Mind Games: New Yorker on Neuroeconomics
John Cassidy of the New Yorker has penned an article on neuroeconomics that surely is one of the finest to date. To the extent that any magazine article about a rapidly evolving topic can be a classic, Mind Games – What neuroeconomics tells us about money and the brain is sure to become one. Running well over 5,000 words, the article includes first-hand interviews with neuroeconomics luminaries, as well as Cassidy’s own experience inside an fMRI machine.
One of the many interesting quotes in the article is from David Laibson, a Harvard professorand consumer behavior expert:
Natural science has moved ahead by studying progressively smaller units. Physicists started out studying the stars, then they looked at objects, molecules, atoms, subatomic particles, and so on. My sense is that economics is going to follow the same path. Forty years ago, it was mainly about large-scale phenomena, like inflation and unemployment. More recently, there has been a lot of focus on individual decision-making. I think the time has now come to go beyond the individual and look at the inputs to individual decision-making.

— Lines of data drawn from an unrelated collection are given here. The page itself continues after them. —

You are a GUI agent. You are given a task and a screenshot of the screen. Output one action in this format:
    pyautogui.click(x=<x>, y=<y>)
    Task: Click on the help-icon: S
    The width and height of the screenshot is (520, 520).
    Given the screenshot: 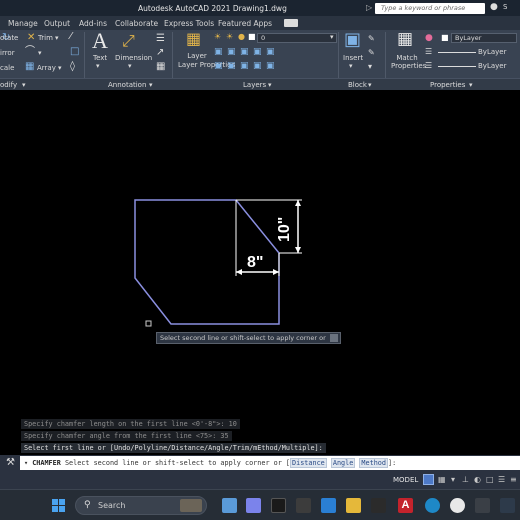 What is the action you would take?
    pyautogui.click(x=505, y=7)
     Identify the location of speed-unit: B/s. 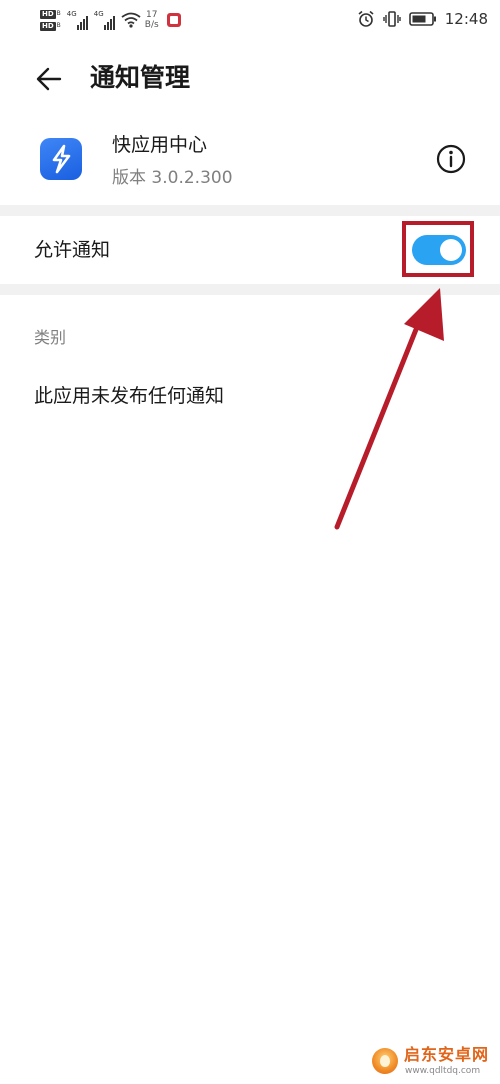
(152, 25). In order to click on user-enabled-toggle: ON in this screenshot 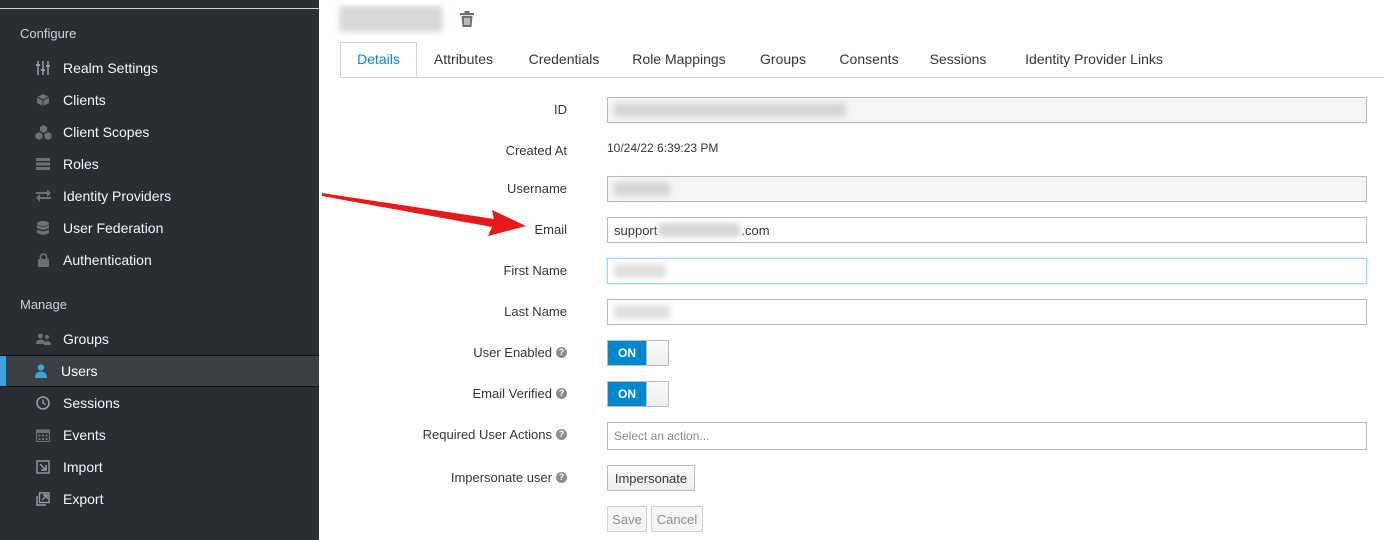, I will do `click(638, 353)`.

That is what we do in neuroeconomics.
The article closes with a quote from neuroeconomics pioneer Colin Camerer of Caltech:
We are not going to falsify all of traditional economics, but we are going to point to a whole range of biological variables that traditionally have not been included in the analysis. In economics, that is a big change.”
A big change indeed… If you want to get up to speed on neuroeconomics, at least enough to fool your boss or the guy next to you on the airplane, read Cassidy’s thorough and enteraining survey of the field.